WORK REQUIRED: Please give these lines again, swapping "Output a click action" for "Return a click action" wherever it occurs and leaving everything else unchanged.

DATA FOR THIS EXERCISE:
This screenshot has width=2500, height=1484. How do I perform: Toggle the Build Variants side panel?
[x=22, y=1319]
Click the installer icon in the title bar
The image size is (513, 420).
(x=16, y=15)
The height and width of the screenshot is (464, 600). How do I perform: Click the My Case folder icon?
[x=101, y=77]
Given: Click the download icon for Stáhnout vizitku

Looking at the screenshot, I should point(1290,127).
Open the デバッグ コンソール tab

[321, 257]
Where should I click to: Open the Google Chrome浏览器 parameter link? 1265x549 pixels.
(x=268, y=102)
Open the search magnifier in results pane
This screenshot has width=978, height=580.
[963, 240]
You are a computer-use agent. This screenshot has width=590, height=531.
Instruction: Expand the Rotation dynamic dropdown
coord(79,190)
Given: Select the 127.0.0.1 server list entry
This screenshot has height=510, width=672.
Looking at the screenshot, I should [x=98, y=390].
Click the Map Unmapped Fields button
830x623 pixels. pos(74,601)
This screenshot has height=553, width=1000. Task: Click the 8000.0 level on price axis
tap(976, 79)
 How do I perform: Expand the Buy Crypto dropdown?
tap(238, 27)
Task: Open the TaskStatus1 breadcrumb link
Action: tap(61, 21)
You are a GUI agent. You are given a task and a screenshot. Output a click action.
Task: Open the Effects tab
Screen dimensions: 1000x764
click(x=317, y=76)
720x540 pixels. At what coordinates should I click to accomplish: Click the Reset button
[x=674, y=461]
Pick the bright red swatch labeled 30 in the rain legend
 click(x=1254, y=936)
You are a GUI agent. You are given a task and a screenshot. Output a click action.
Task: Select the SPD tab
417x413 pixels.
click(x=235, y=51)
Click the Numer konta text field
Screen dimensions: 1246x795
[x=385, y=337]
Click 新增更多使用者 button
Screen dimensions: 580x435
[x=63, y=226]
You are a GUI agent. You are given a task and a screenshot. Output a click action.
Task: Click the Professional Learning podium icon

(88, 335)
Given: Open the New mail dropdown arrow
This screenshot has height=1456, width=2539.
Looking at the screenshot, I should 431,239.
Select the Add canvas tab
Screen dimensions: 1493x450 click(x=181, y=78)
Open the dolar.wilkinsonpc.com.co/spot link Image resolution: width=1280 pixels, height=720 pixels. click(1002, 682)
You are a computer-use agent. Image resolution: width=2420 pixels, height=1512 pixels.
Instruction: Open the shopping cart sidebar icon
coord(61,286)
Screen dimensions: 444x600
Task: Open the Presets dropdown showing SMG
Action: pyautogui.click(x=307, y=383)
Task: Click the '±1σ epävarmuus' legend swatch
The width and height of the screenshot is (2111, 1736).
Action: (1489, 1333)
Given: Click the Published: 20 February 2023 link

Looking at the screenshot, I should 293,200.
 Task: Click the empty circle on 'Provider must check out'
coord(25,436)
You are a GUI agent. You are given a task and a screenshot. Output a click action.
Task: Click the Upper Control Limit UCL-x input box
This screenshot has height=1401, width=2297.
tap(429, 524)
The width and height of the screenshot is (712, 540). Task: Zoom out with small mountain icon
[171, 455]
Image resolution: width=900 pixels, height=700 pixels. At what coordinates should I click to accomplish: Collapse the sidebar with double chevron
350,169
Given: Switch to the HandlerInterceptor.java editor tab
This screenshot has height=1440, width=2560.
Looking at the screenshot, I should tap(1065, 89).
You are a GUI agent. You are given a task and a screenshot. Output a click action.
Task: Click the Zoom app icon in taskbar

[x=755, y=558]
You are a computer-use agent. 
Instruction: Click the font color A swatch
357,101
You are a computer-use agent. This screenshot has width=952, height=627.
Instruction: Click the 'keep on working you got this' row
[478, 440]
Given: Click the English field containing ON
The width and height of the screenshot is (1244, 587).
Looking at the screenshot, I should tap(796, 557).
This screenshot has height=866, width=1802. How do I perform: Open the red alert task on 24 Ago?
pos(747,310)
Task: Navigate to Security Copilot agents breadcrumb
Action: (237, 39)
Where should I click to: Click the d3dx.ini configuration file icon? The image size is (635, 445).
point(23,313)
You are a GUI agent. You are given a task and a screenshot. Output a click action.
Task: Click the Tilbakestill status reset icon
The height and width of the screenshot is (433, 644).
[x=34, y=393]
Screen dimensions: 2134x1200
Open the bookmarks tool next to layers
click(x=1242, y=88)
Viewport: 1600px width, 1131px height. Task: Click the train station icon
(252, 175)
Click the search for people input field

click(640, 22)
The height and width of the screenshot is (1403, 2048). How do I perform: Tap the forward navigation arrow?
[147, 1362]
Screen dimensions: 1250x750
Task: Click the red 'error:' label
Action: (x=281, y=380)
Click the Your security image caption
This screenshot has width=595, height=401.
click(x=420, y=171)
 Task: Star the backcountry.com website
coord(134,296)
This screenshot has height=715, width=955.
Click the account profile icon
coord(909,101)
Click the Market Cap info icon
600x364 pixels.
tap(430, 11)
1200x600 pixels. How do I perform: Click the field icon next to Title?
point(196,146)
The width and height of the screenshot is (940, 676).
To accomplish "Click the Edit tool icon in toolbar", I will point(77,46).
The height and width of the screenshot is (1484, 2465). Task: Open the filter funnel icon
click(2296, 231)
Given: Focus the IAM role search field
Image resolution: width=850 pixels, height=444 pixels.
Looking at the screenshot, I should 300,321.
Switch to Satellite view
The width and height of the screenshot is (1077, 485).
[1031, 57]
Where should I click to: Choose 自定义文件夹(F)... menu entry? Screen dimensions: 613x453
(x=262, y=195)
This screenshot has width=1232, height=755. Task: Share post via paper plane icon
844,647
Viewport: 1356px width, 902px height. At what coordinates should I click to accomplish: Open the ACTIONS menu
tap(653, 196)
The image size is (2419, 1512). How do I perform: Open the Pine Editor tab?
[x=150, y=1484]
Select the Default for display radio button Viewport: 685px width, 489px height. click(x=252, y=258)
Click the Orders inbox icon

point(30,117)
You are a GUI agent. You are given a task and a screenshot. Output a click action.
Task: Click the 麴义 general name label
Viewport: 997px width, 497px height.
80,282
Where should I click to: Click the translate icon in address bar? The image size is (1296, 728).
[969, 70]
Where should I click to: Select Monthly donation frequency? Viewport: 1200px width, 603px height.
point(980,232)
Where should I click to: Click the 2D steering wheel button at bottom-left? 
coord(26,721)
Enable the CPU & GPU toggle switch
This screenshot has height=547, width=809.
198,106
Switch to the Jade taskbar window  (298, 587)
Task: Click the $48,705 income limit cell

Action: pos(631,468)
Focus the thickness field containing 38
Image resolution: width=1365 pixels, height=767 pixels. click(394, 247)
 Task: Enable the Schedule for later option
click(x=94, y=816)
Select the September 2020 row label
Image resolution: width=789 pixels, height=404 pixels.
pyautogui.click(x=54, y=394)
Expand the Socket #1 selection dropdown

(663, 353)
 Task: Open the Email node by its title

REPLY:
This screenshot has width=2500, height=1484. How do I perform: Toggle the Build Variants side panel?
[x=22, y=1319]
Click the installer icon in the title bar
The image size is (513, 420).
(x=16, y=15)
The height and width of the screenshot is (464, 600). How do I perform: Click the My Case folder icon?
[x=101, y=77]
Given: Click the download icon for Stáhnout vizitku

Looking at the screenshot, I should point(1290,127).
Open the デバッグ コンソール tab

[321, 257]
Where should I click to: Open the Google Chrome浏览器 parameter link? 1265x549 pixels.
(x=268, y=102)
Open the search magnifier in results pane
This screenshot has width=978, height=580.
[963, 240]
You are a computer-use agent. This screenshot has width=590, height=531.
Instruction: Expand the Rotation dynamic dropdown
coord(79,190)
Given: Select the 127.0.0.1 server list entry
This screenshot has height=510, width=672.
Looking at the screenshot, I should [x=98, y=390].
Click the Map Unmapped Fields button
830x623 pixels. pos(74,601)
This screenshot has height=553, width=1000. Task: Click the 8000.0 level on price axis
tap(976, 79)
 How do I perform: Expand the Buy Crypto dropdown?
tap(238, 27)
Task: Open the TaskStatus1 breadcrumb link
Action: tap(61, 21)
You are a GUI agent. You are given a task and a screenshot. Return a click action.
Task: Open the Effects tab
Screen dimensions: 1000x764
click(x=317, y=76)
720x540 pixels. At what coordinates should I click to accomplish: Click the Reset button
[x=674, y=461]
Pick the bright red swatch labeled 30 in the rain legend
 click(x=1254, y=936)
You are a GUI agent. You are given a task and a screenshot. Return a click action.
Task: Select the SPD tab
417x413 pixels.
click(x=235, y=51)
Click the Numer konta text field
Screen dimensions: 1246x795
[x=385, y=337]
Click 新增更多使用者 button
Screen dimensions: 580x435
[x=63, y=226]
You are a GUI agent. You are given a task and a screenshot. Return a click action.
Task: Click the Professional Learning podium icon

(88, 335)
Given: Open the New mail dropdown arrow
This screenshot has height=1456, width=2539.
Looking at the screenshot, I should 431,239.
Select the Add canvas tab
Screen dimensions: 1493x450 click(x=181, y=78)
Open the dolar.wilkinsonpc.com.co/spot link Image resolution: width=1280 pixels, height=720 pixels. click(1002, 682)
You are a computer-use agent. Image resolution: width=2420 pixels, height=1512 pixels.
Instruction: Open the shopping cart sidebar icon
coord(61,286)
Screen dimensions: 444x600
Task: Open the Presets dropdown showing SMG
Action: pyautogui.click(x=307, y=383)
Task: Click the '±1σ epävarmuus' legend swatch
The width and height of the screenshot is (2111, 1736).
Action: (1489, 1333)
Given: Click the Published: 20 February 2023 link

Looking at the screenshot, I should 293,200.
 Task: Click the empty circle on 'Provider must check out'
coord(25,436)
You are a GUI agent. You are given a task and a screenshot. Return a click action.
Task: Click the Upper Control Limit UCL-x input box
This screenshot has height=1401, width=2297.
tap(429, 524)
The width and height of the screenshot is (712, 540). Task: Zoom out with small mountain icon
[171, 455]
Image resolution: width=900 pixels, height=700 pixels. At what coordinates should I click to accomplish: Collapse the sidebar with double chevron
350,169
Given: Switch to the HandlerInterceptor.java editor tab
This screenshot has height=1440, width=2560.
Looking at the screenshot, I should tap(1065, 89).
You are a GUI agent. You are given a task and a screenshot. Return a click action.
Task: Click the Zoom app icon in taskbar

[x=755, y=558]
You are a computer-use agent. 
Instruction: Click the font color A swatch
357,101
You are a computer-use agent. This screenshot has width=952, height=627.
Instruction: Click the 'keep on working you got this' row
[478, 440]
Given: Click the English field containing ON
The width and height of the screenshot is (1244, 587).
Looking at the screenshot, I should tap(796, 557).
This screenshot has height=866, width=1802. How do I perform: Open the red alert task on 24 Ago?
pos(747,310)
Task: Navigate to Security Copilot agents breadcrumb
Action: (237, 39)
Where should I click to: Click the d3dx.ini configuration file icon? The image size is (635, 445).
point(23,313)
You are a GUI agent. You are given a task and a screenshot. Return a click action.
Task: Click the Tilbakestill status reset icon
The height and width of the screenshot is (433, 644).
[x=34, y=393]
Screen dimensions: 2134x1200
Open the bookmarks tool next to layers
click(x=1242, y=88)
Viewport: 1600px width, 1131px height. Task: Click the train station icon
(252, 175)
Click the search for people input field

click(640, 22)
The height and width of the screenshot is (1403, 2048). How do I perform: Tap the forward navigation arrow?
[147, 1362]
Screen dimensions: 1250x750
Task: Click the red 'error:' label
Action: (x=281, y=380)
Click the Your security image caption
This screenshot has width=595, height=401.
click(x=420, y=171)
 Task: Star the backcountry.com website
coord(134,296)
This screenshot has height=715, width=955.
Click the account profile icon
coord(909,101)
Click the Market Cap info icon
600x364 pixels.
tap(430, 11)
1200x600 pixels. How do I perform: Click the field icon next to Title?
point(196,146)
The width and height of the screenshot is (940, 676).
To accomplish "Click the Edit tool icon in toolbar", I will point(77,46).
The height and width of the screenshot is (1484, 2465). Task: Open the filter funnel icon
click(2296, 231)
Given: Focus the IAM role search field
Image resolution: width=850 pixels, height=444 pixels.
Looking at the screenshot, I should 300,321.
Switch to Satellite view
The width and height of the screenshot is (1077, 485).
[1031, 57]
Where should I click to: Choose 自定义文件夹(F)... menu entry? Screen dimensions: 613x453
(x=262, y=195)
This screenshot has width=1232, height=755. Task: Share post via paper plane icon
844,647
Viewport: 1356px width, 902px height. At what coordinates should I click to accomplish: Open the ACTIONS menu
tap(653, 196)
The image size is (2419, 1512). How do I perform: Open the Pine Editor tab?
[x=150, y=1484]
Select the Default for display radio button Viewport: 685px width, 489px height. click(x=252, y=258)
Click the Orders inbox icon

point(30,117)
You are a GUI agent. You are given a task and a screenshot. Return a click action.
Task: Click the 麴义 general name label
Viewport: 997px width, 497px height.
80,282
Where should I click to: Click the translate icon in address bar? The image size is (1296, 728).
[969, 70]
Where should I click to: Select Monthly donation frequency? Viewport: 1200px width, 603px height.
point(980,232)
Where should I click to: Click the 2D steering wheel button at bottom-left? 
coord(26,721)
Enable the CPU & GPU toggle switch
This screenshot has height=547, width=809.
198,106
Switch to the Jade taskbar window  (298, 587)
Task: Click the $48,705 income limit cell

Action: pos(631,468)
Focus the thickness field containing 38
Image resolution: width=1365 pixels, height=767 pixels. click(394, 247)
 Task: Enable the Schedule for later option
click(x=94, y=816)
Select the September 2020 row label
Image resolution: width=789 pixels, height=404 pixels.
pyautogui.click(x=54, y=394)
Expand the Socket #1 selection dropdown

(663, 353)
 Task: Open the Email node by its title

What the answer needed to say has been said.